YOUR OBJECTIVE: Copy every line of the items below that contains the string "width", skipping all the other lines.

DATA:
★ ★ ★ ★

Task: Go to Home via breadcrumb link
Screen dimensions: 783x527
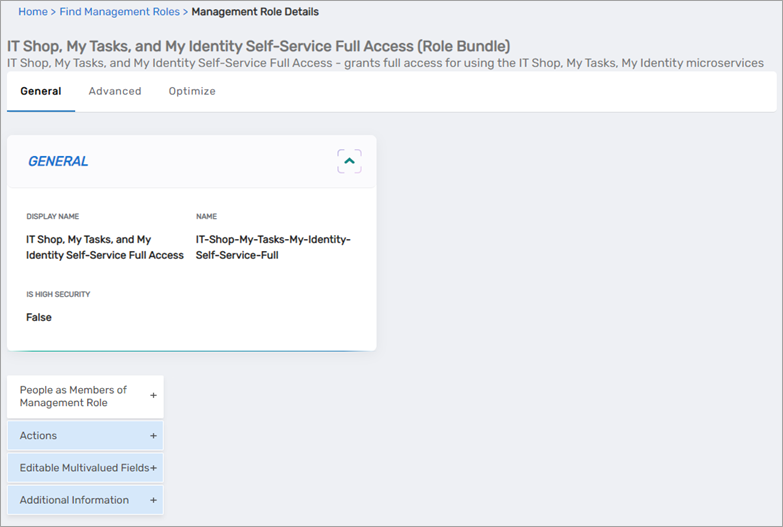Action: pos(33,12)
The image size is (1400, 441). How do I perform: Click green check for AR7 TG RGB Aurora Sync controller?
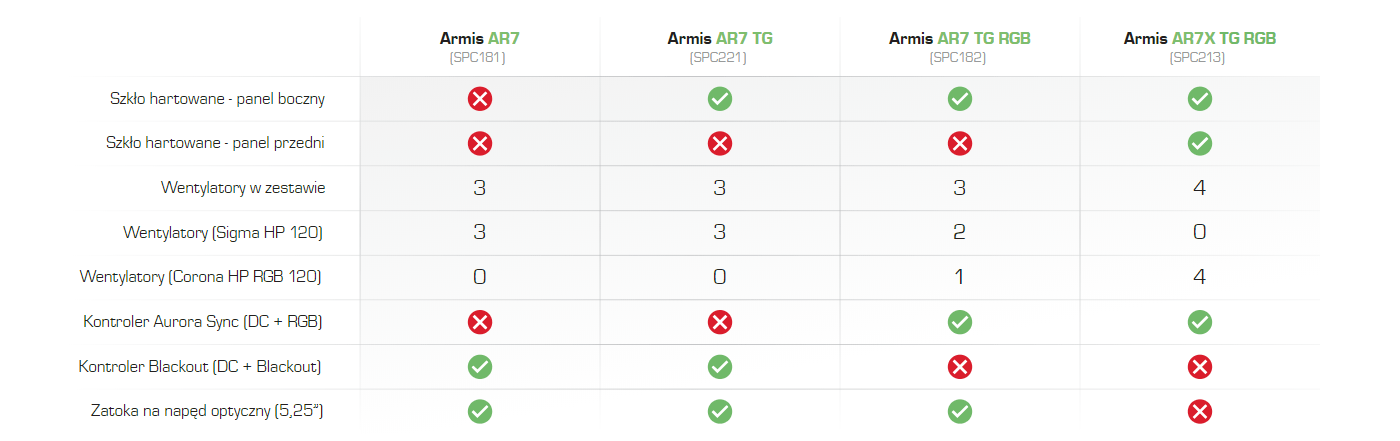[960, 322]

★ ★ ★ ★

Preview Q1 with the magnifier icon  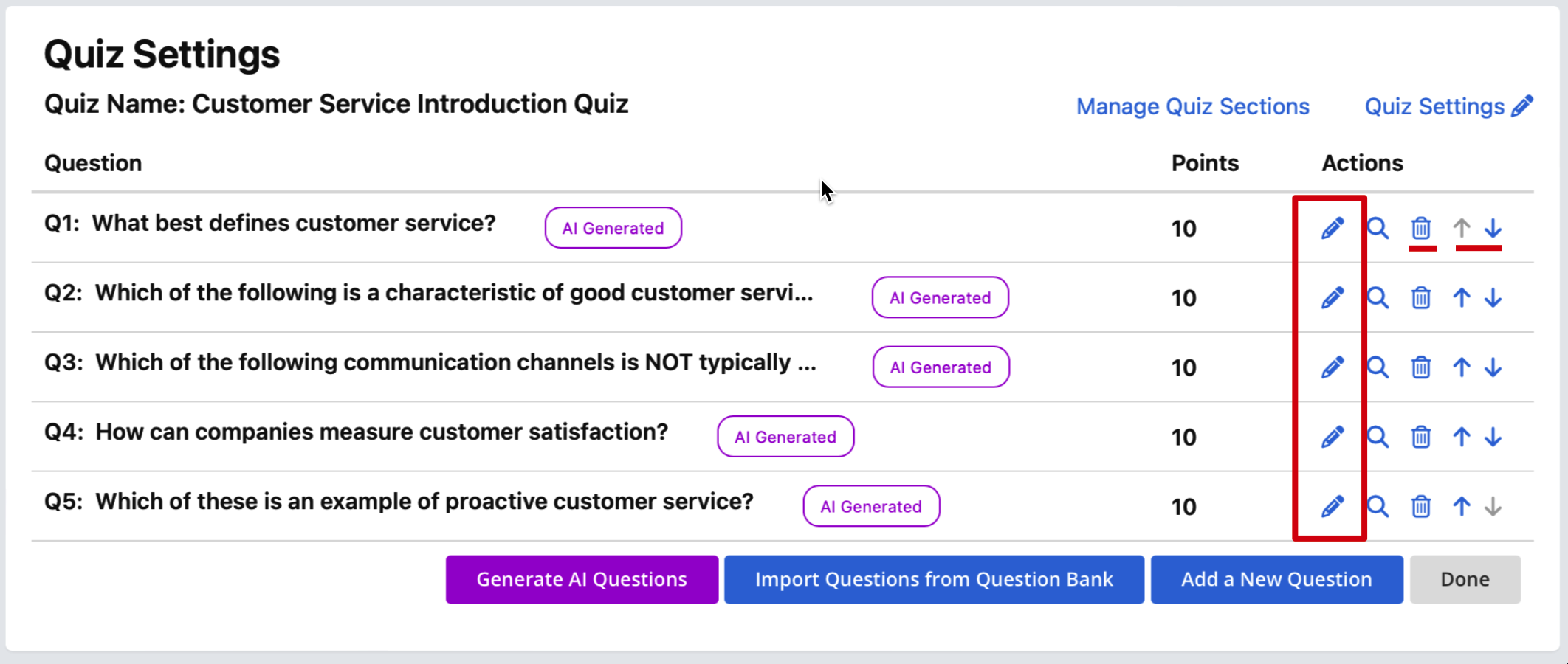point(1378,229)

★ ★ ★ ★

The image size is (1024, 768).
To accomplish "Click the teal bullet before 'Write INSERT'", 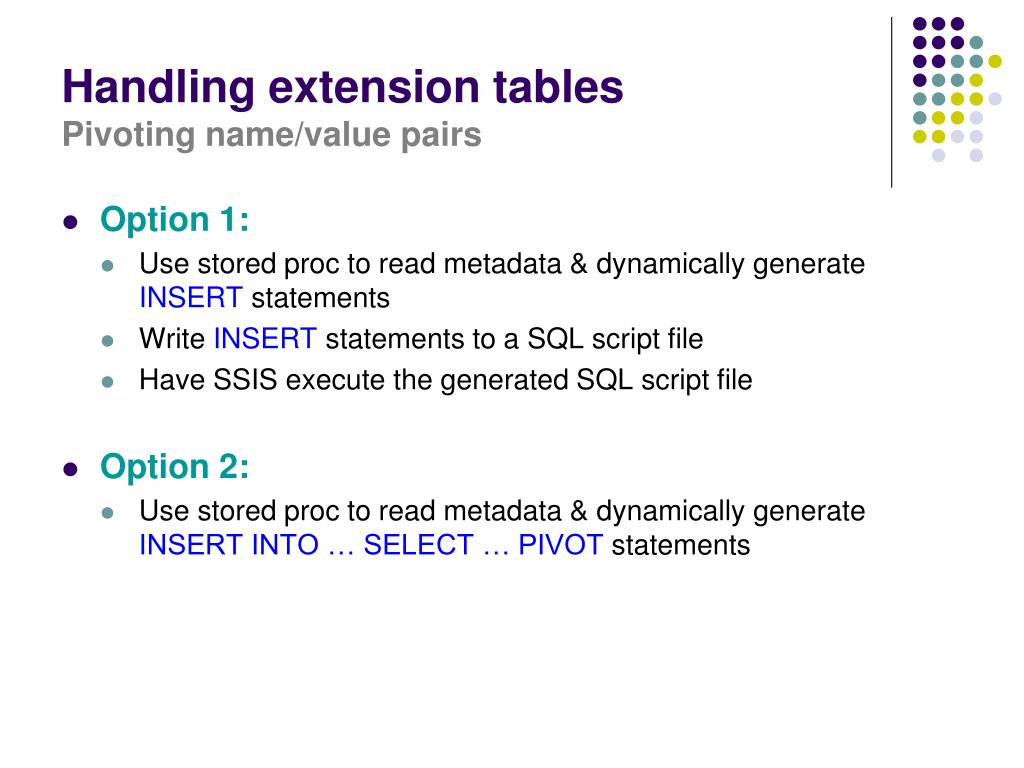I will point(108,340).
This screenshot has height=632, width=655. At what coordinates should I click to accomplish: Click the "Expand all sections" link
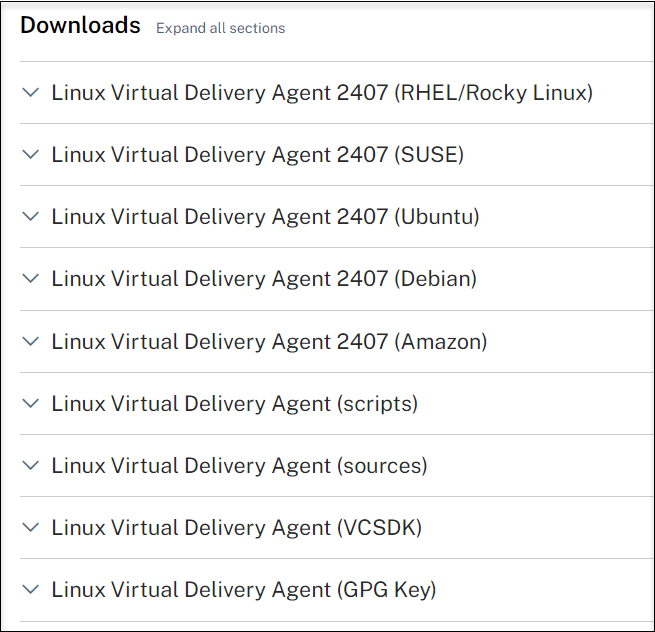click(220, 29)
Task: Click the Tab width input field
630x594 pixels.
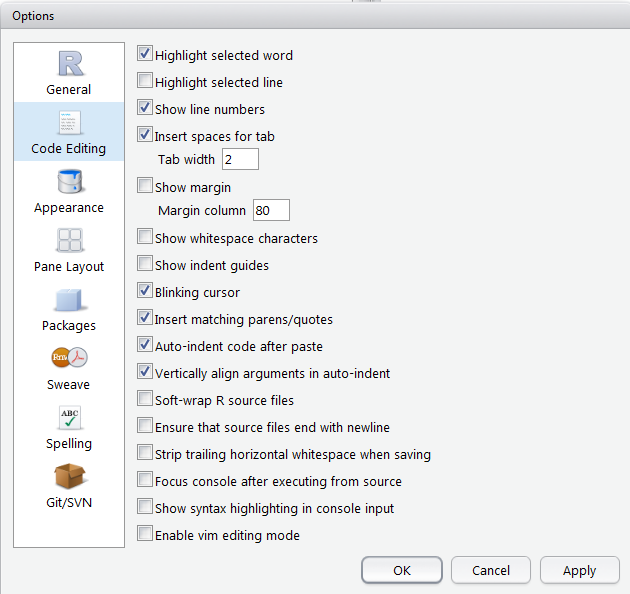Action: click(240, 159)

★ ★ ★ ★

ANSWER FOR THIS EXERCISE:
This screenshot has height=632, width=655. At what coordinates should I click to accomplish: Click the "Expand all sections" link
Task: Click the Tab width input field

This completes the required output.